イップスは、選手が投球動作を行う際に、心理的な障害が突然発生し、思うように力を発揮できなくなる現象です。これはプレイに深刻な影響を及ぼし、選手生命を脅かす可能性があるため多くの選手が悩んでいます。ネットやSNSなどでは情報が多く流通していますが、どこから手を付けて良いか分からず、選手や指導者の中には不安を抱えて練習を続けることも少なくありません。結果的に状態が悪化し、野球を嫌いになってしまう選手すらいます。
直接指導の必要性
谷口氏は、自身もイップスの経験がある指導者として、部内でも送球に悩む選手がいることを知り、対面指導の決断に至りました。彼は選手や指導者に適切なアプローチを個別に提供し、スローイングの基本動作を教えることで選手たちが野球を楽しむ手助けをしたいと考えています。
指導の内容
指導は静岡県立新居高等学校のグラウンドで行われ、午前8時30分から12時30分までのプログラムでした。対象となったのは、硬式野球部の選手10名と顧問1名です。指導内容は以下の通りです:
1. ウォームアップ/キャッチボール観察(9:00–10:00)
2. 基本動作講義(10:00–10:30)
3. 個別ネットスロー指導(10:30–12:30)
個別対応を重視
谷口氏は、一般論ではなく、一人ひとりに最適な練習を提案することを大切にしています。全体のレクチャーを最小限に食い止め、1対1の対話と実技に力を入れるスタンスをとり、選手たちにも直接的なフィードバックを行いました。
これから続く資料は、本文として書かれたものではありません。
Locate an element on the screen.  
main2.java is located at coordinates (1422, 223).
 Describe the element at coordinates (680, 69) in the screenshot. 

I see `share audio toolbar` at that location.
指導後、選手たちはスローイングの際、試合でのエラーや悪送球の原因が普段の練習の仕方にあることを認識しました。普段は9〜10割の力で投げるため、試合中に必要な7割の力感での正確な送球が身についていないことが問題だと感じました。
新たな気づき
ネットスローを通じて力感を段階的に調整するドリルを取り入れた結果、選手たちはコントロールの変化を実感しました。指導者からは「力を抜くことが課題克服の鍵」とのメッセージがアドバイスされ、選手たちの理解が深まりました。
顧問のコメント
顧問の宇佐駿佑氏は、自身も学生時代にイップスに苦しんでいたため、指導を受けることに決めたと述べています。「経験が浅い選手には、基本を学ぶ貴重な機会でした」とし、直接指導での気づきやモチベーションの向上を実感したそうです。特に「イップスに悩むことから学べることがある」という言葉が印象に残ったと語っています。
今後の展望
当事業は、今後も全国各地で対面講習を行い、対面とオンラインでのプログラムを拡充していく方針です。「イップス克服」を支援する双方向プログラムで、より多くの高校球児が成長できることを目指しています。これにより、イップスに対する理解も深まり、今後の選手の成長が期待されます。